"""
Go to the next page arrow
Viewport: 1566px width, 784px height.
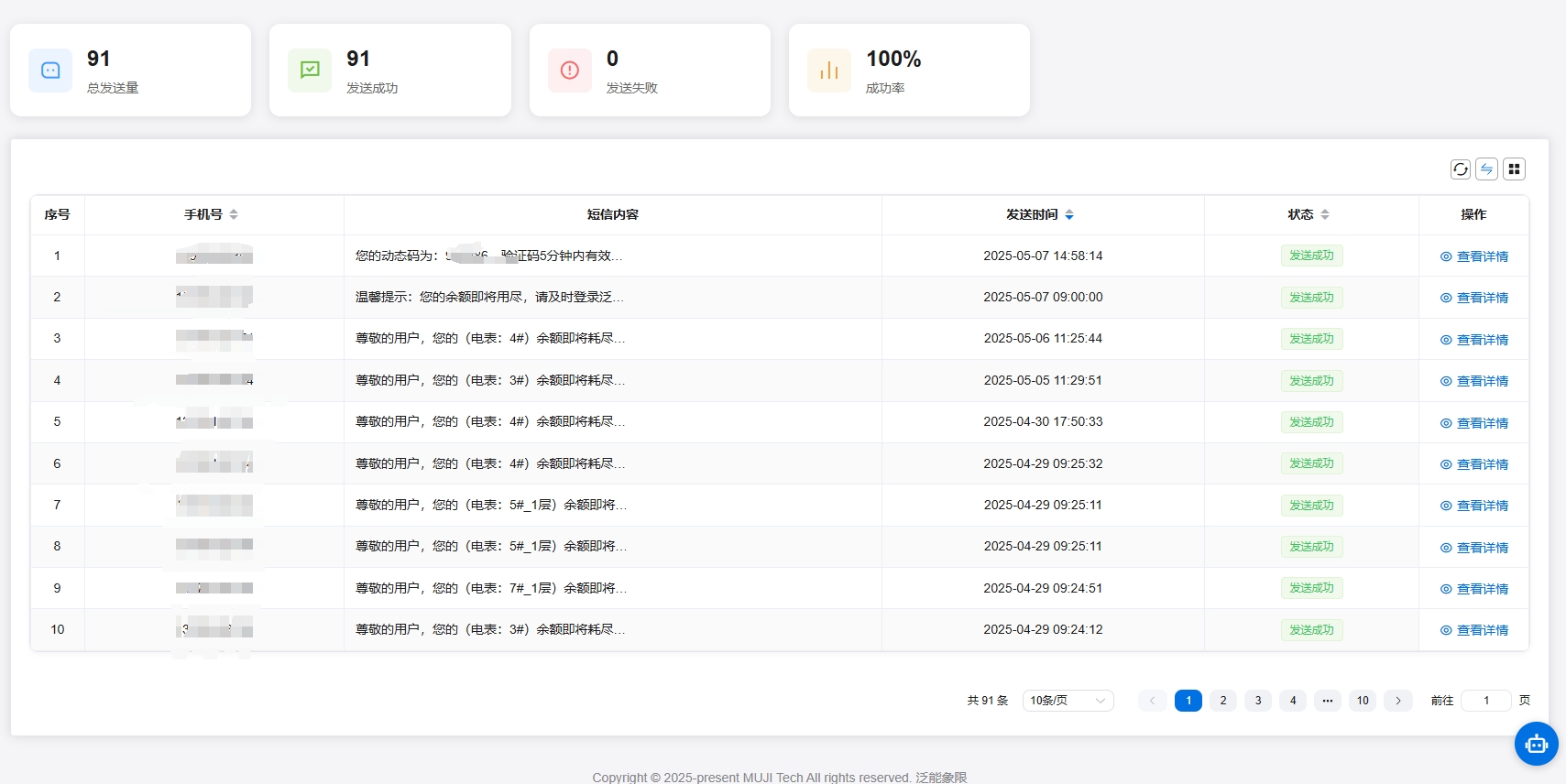click(x=1398, y=701)
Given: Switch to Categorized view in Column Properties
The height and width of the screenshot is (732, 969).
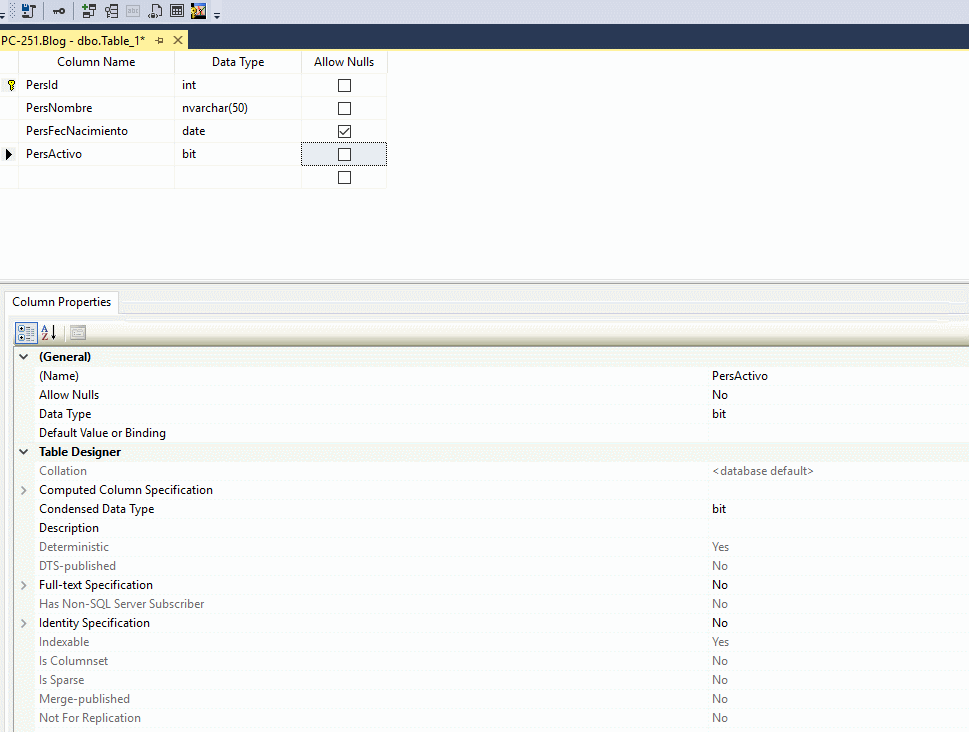Looking at the screenshot, I should click(25, 332).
"""
■ WHAT YOU SHOULD DO ■
Write out the records above in full and exactly, with no pictures.

■ SOLUTION TO THE EXERCISE ■
Go to the next page arrow
Viewport: 1566px width, 784px height.
click(x=1398, y=701)
Given: Switch to Categorized view in Column Properties
The height and width of the screenshot is (732, 969).
Looking at the screenshot, I should click(25, 332).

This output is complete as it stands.